Chrysanthemum extracts and teas have traditionally been used as anti-hypertensives, antimicrobials, and as a source of iron and magnesium. They have been cultivated in China for millennia and are thought to have existed in the wild for millions of years. Their large, polyploid chromosomes had thus far prevented the creation of high-quality reference genomes to answer important questions such as the origin of their polyploid nature or whether the presence of duplicate genes on separate chromosomes influences flowering characteristics.
With the help of Novogene’s expertise, Song et al. (2021), employed a hybrid strategy using a combination of PacBio long-reads and Illumina short-reads to resolve the complex structure of the plant’s genome. The long reads produced were subsequently assembled using FALCON, Novogene’s automated intelligent delivery platform. Retrotransposons and DNA transposons were identified as the primary cause of cultivated chrysanthemum genome expansion. The findings of this experiment allowed the authors to conclude that chrysanthemum is allopolyploid, meaning their chromosome copies are derived from different species.
A similar hybrid approach was taken in another study investigating the evolutionary origin of sciadonic acid (SCA) genes in Torreya grandis, an evergreen coniferous tree species found in China. SCA consumption has been associated with a variety of health benefits including lowering triglycerides, reducing inflammation, and regulating lipid metabolism. The genome of T. grandis is estimated to be approximately 20Gb, challenging to sequence with traditional NGS methods. But with the combination of PacBio long-read sequencing, Illumina short-reads, and Novogene’s extensive experience in both methods, Lou et al. (2023), sequenced genomic DNA to decipher the full genomic sequence of the species, along with RNA sequencing to study relative gene expression.
This approach yielded about 19 Gb grouped into 11 chromosomes with a base accuracy of nearly 100%. The use of third-generation technology revealed ancient whole genome duplication events and Lou et al. (2023) found that T. grandis separated from Torreya wallichiana approximately 68 million years ago. It also revealed the importance of gene duplication events in T. grandis biological functions related to lipid transfer, stress responses, and secondary metabolism.

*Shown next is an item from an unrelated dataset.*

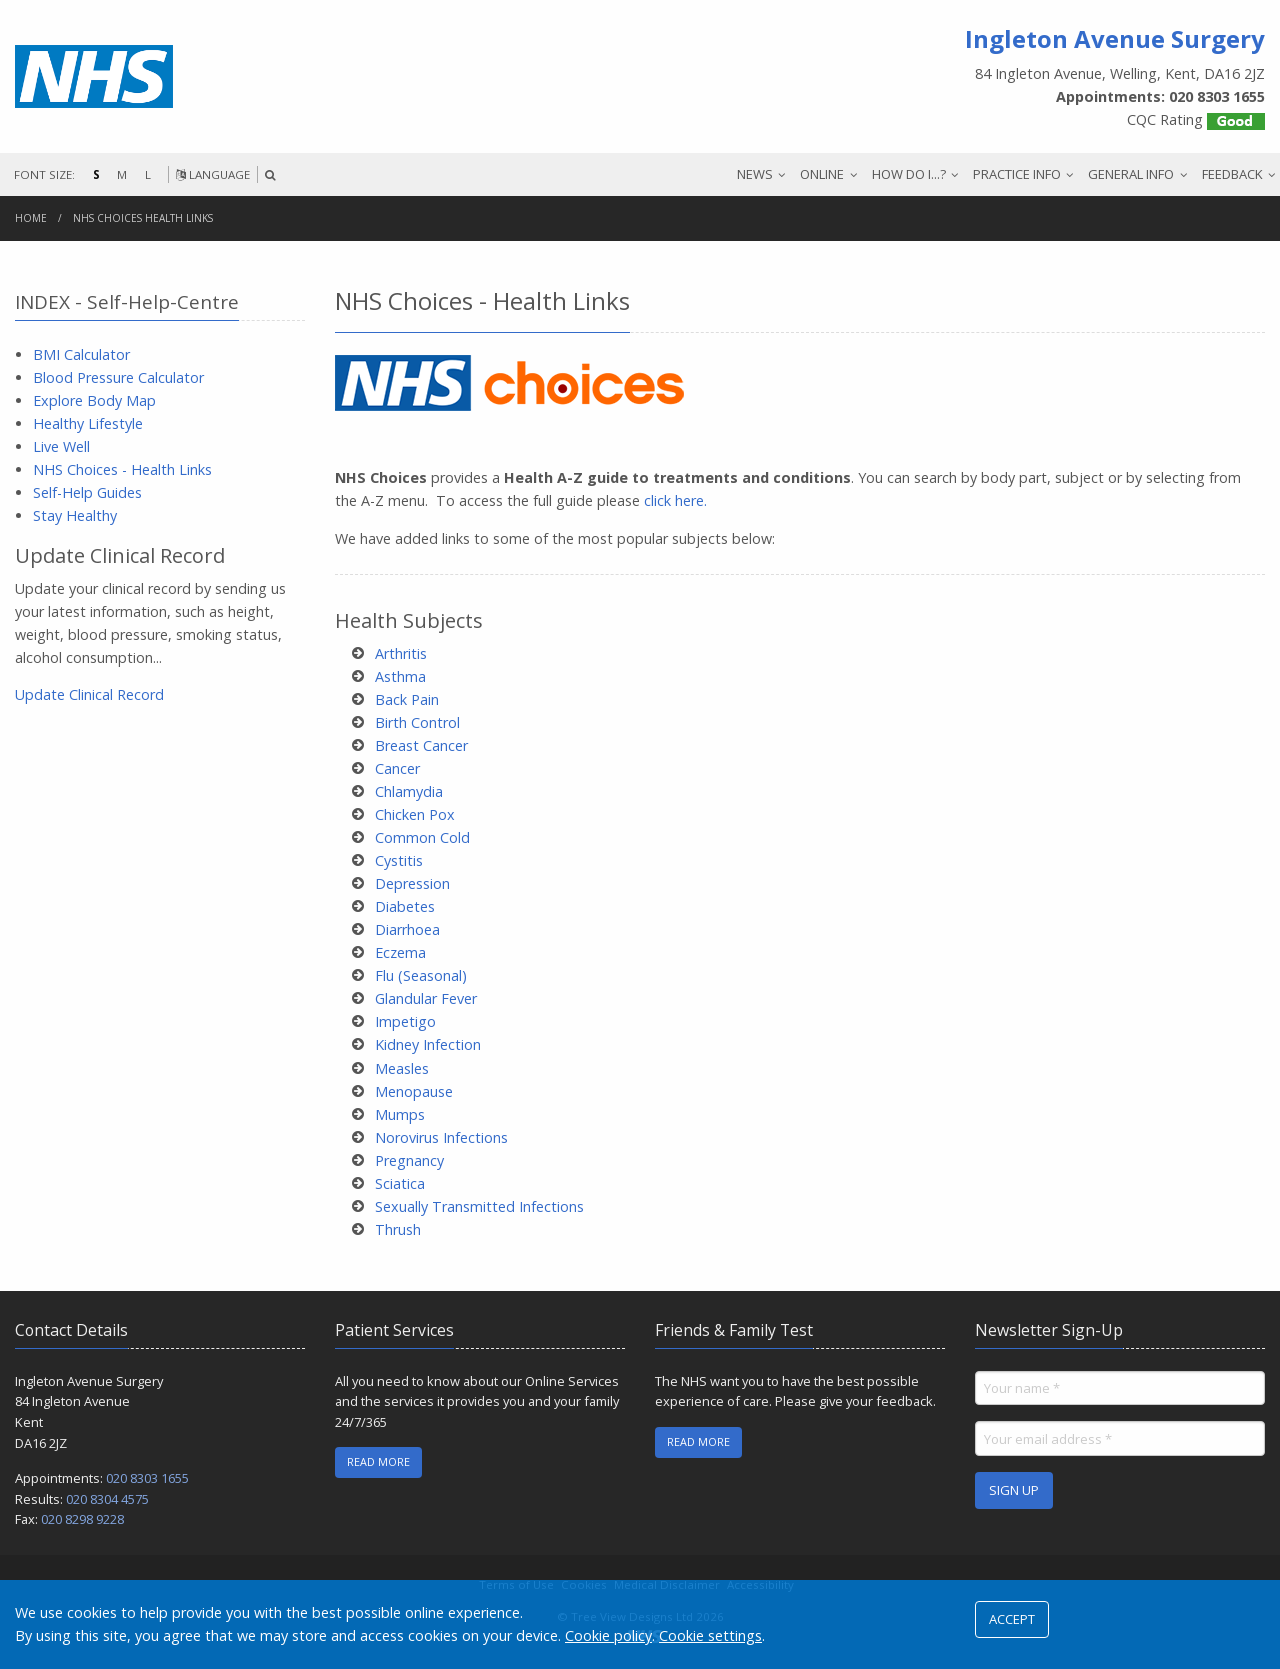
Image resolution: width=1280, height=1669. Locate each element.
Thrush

Advances in third-generation sequencing and analysis software have put the creation of high-quality genomic sequences from previously difficult to sequence organisms within the reach of all scientists. This has resulted in an expanding number of reference quality genome sequences. Coupled with other techniques they will provide a greater understanding of taxonomy and cell biology with broad applications in basic and applied research and provide a leap forward in the advancement of science.